Superrotations and Black Hole Pair Creation

TL;DR

This paper demonstrates that finite superrotations in asymptotically flat spacetimes can be physically interpreted as transformations connecting spacetimes with cosmic string defects, especially in the context of black hole pair creation and decay.

Contribution

It provides a physical interpretation of superrotations by linking them to spacetimes with cosmic string defects in black hole pair creation scenarios.

Findings

Finite superrotations relate initial and final spacetimes with cosmic string defects.

Black hole pair creation via the $C$-metric involves superrotation transformations.

Spacetimes with cosmic strings exhibit asymptotic symmetries including superrotations.

Abstract

Recent work has shown that the symmetries of classical gravitational scattering in asymptotically flat spacetimes include, at the linearized level, infinitesimal superrotations.
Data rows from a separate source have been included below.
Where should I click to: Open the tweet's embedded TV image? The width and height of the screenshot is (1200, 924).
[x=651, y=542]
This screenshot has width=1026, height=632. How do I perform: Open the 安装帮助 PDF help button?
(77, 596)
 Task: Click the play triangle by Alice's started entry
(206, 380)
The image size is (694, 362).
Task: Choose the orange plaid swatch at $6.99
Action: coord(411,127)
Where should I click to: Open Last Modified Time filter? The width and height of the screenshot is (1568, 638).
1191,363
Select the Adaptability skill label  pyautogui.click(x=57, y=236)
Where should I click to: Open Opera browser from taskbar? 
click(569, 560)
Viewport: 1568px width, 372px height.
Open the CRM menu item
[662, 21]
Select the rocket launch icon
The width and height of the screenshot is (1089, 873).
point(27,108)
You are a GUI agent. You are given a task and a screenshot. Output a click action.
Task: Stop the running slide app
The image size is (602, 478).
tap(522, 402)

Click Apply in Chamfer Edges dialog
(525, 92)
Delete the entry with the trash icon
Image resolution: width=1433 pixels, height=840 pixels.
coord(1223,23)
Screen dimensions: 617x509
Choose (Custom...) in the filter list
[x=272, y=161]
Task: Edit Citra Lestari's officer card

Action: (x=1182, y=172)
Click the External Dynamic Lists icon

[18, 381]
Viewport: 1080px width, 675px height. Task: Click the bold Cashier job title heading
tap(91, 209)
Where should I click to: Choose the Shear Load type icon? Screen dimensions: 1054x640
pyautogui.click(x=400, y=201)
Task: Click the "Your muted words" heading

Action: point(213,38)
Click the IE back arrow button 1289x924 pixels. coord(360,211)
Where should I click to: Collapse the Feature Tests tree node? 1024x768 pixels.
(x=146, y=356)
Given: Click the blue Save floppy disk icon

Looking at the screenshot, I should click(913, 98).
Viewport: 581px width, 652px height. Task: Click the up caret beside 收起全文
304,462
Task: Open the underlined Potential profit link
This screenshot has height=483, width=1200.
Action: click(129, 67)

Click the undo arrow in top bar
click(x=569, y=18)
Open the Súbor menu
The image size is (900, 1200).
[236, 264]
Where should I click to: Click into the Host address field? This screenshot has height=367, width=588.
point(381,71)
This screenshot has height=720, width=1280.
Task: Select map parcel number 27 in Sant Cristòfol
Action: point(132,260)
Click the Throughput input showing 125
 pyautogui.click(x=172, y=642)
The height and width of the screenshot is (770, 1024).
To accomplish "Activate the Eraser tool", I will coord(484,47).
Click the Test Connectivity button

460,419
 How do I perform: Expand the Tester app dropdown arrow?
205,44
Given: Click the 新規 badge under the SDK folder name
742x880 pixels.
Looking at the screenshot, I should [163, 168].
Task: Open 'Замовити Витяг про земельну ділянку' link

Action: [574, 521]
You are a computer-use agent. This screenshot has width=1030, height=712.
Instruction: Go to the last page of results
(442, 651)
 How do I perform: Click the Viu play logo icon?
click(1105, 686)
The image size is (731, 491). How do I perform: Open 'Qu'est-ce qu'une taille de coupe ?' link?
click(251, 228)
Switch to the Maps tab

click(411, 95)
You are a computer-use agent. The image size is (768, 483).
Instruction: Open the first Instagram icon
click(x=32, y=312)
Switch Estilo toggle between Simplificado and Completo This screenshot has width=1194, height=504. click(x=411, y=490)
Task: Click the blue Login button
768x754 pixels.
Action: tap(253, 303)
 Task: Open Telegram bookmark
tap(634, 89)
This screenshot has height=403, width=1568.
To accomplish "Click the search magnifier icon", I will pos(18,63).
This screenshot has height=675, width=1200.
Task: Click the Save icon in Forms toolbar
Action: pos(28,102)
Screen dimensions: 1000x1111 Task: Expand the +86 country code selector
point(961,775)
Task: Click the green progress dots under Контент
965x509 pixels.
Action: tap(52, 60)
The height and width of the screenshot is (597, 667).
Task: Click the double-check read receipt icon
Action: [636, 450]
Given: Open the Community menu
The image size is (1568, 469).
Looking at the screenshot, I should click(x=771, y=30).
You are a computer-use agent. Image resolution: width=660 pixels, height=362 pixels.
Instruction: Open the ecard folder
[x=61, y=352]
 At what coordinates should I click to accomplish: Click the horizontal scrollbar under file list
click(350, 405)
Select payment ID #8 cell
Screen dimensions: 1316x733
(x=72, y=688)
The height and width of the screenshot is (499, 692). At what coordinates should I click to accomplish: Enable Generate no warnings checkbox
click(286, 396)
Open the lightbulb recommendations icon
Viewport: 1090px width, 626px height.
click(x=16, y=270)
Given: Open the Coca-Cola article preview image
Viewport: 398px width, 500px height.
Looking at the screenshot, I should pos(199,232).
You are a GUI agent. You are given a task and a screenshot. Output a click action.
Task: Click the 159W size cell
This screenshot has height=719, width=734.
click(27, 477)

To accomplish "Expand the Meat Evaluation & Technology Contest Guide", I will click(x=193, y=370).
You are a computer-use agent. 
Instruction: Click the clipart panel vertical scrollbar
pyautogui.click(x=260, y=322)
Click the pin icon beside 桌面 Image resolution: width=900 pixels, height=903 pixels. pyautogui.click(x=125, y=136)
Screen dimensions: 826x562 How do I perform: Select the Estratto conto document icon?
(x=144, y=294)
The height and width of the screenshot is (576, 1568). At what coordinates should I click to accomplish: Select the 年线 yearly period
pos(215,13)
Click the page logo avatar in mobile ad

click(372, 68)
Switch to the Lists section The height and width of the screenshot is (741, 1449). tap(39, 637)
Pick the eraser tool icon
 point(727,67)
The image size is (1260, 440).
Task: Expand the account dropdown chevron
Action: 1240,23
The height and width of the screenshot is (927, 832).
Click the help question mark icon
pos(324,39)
These act like Virasoro generators on the celestial sphere at null infinity. However, due to the singularities in these generators, the physical status of finite superrotations has remained unclear. Here we address this issue in the context of the breaking of a cosmic string via quantum black hole pair nucleation. This process is described by a gravitational instanton known as the $C$-metric. After pair production, the black holes are pulled by the string to null infinity with a constant acceleration. At late times the string decays and the spacetime settles into a vacuum state. We show that the early and late spacetimes before and after string decay differ by a finite superrotation. This provides a physical interpretation of superrotations. They act on spacetimes which are asymptotically flat everywhere except at isolated singularities with cosmic string defects.